О, где же вы, дни любви,
сладкие сны,
юные грезы весны?..
Где шум лесов,
пенье птиц,
где цвет полей,
где серп луны,
блеск зарниц?..
Все унесла ты с собой,
и солнца свет,
и любовь, и покой!
Все, что дышало тобой
лишь одной!..
Аплодисменты были какие-то странные, не все смогли в них поучаствовать. Вольф сидел, опершись локтем на стол и прикрыв ладонью глаза. Паша Асланян плакал, Блюхер дал ему свой мятый платок и тоже не хлопал. Только после некоторой паузы негромко и настойчиво стал аплодировать посол, его бурно поддержали, и все зашумело. Как будто ветер на рощу налетел и дождь пролился. А баронесса тетя Надя не только захлопала, но и несколько раз повторила «Браво!»
Соня встала и поклонилась. Вольф встряхнулся, подошел, поцеловал ей руку и что-то шепнул Соне на ухо. У Чанова на сердце отлегло.

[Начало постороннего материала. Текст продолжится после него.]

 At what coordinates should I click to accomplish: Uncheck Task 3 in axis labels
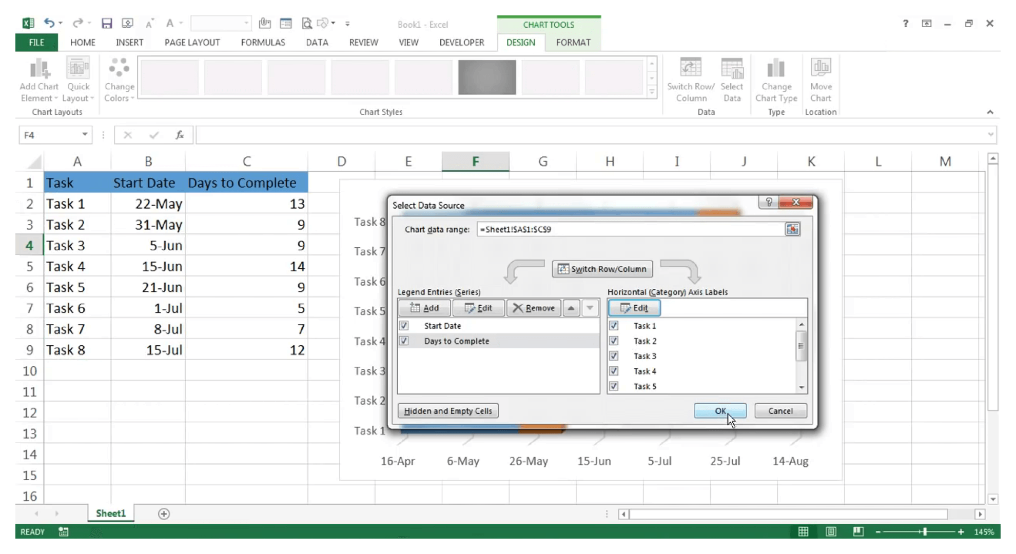[x=613, y=355]
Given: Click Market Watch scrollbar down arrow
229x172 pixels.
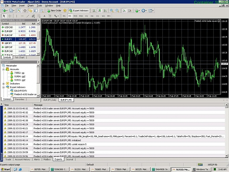Looking at the screenshot, I should pos(38,54).
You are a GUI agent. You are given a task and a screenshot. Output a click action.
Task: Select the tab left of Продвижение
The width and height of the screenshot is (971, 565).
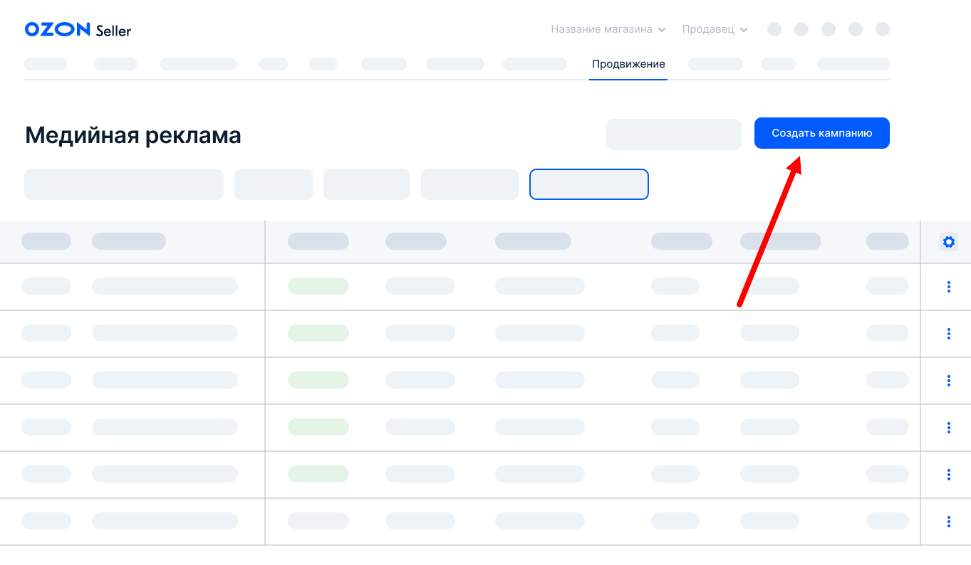point(534,63)
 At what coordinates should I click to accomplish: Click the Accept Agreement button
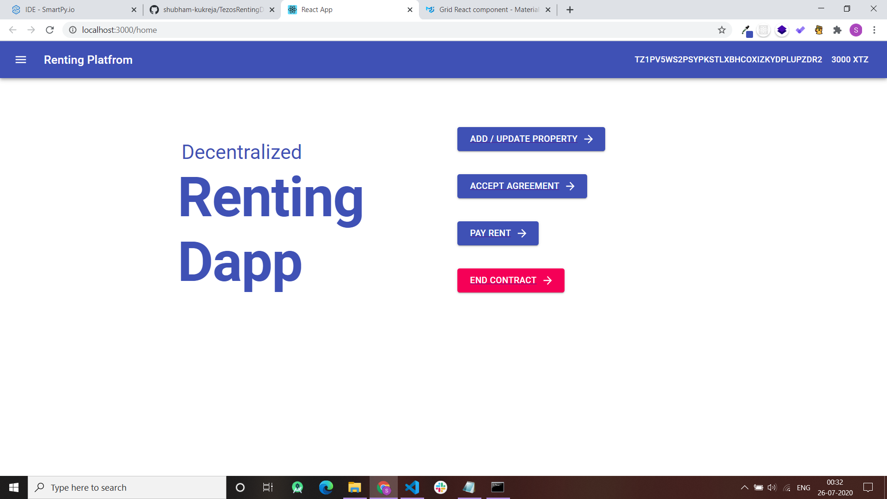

А Вольф вернулся к столу, на котором лежал его раскрытый «Розовощекий павлин». Садиться не стал, дождался тишины и начал читать стихи. Он открывал «Павлина» где придется и, глянув на первую строку, дальше читал наизусть. Аплодисментов не ждал. Аудитория это понимала и не встревала.
Вольф как будто из воздуха легко и вдруг вынимал слова, будто прямо сейчас они к нему приходили…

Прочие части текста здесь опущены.